Analytical Performance Modeling of Event-Driven Architectures in High-Throughput Computing Systems

Abstract

Event-driven architectures (EDA) have emerged as a foundational paradigm for modern high-throughput computing systems, enabling asynchronous, scalable, loosely coupled interactions among components. Analytical performance modeling of EDA provides a quantitative basis for understanding system behaviors under variable workloads, resource constraints, and design choices. This paper investigates analytical models that characterize throughput, latency, queueing behavior, and resource utilization in event-driven systems. We examine stochastic modeling techniques, including queueing theory, Markov chains, and fluid approximations, to establish performance bounds and predict behavior under extreme loads. Our analysis extends traditional methods by integrating system parameters such as event arrival distributions, processing heterogeneity, and event dependencies.
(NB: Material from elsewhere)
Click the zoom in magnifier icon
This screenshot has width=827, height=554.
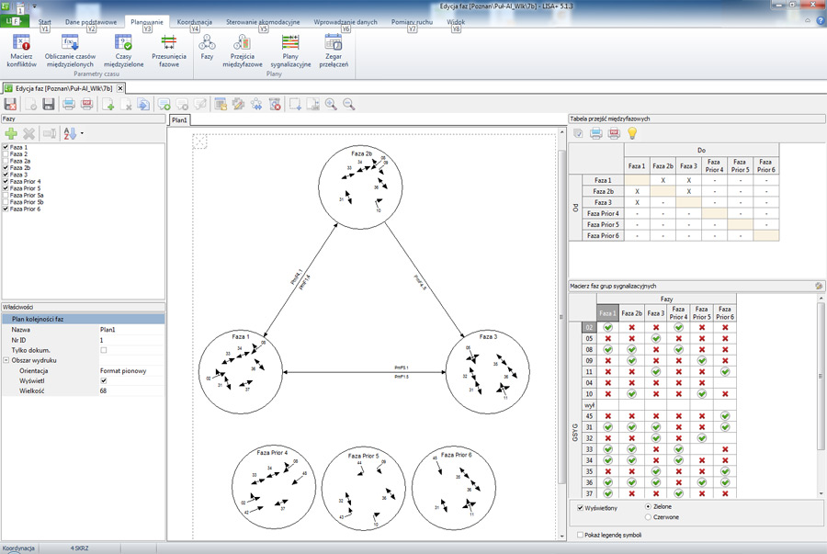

The results illustrate trade-offs between responsiveness and scalability, identify bottlenecks in event processing pipelines, and quantify the effect of architectural decisions on overall performance. Case studies demonstrate applicability across distributed event streams, serverless platforms, and actor-based systems. The findings guide system designers in optimizing event dispatching policies and resource allocation strategies. This work contributes a rigorous methodological framework to support performance engineering in high-throughput event-driven environments.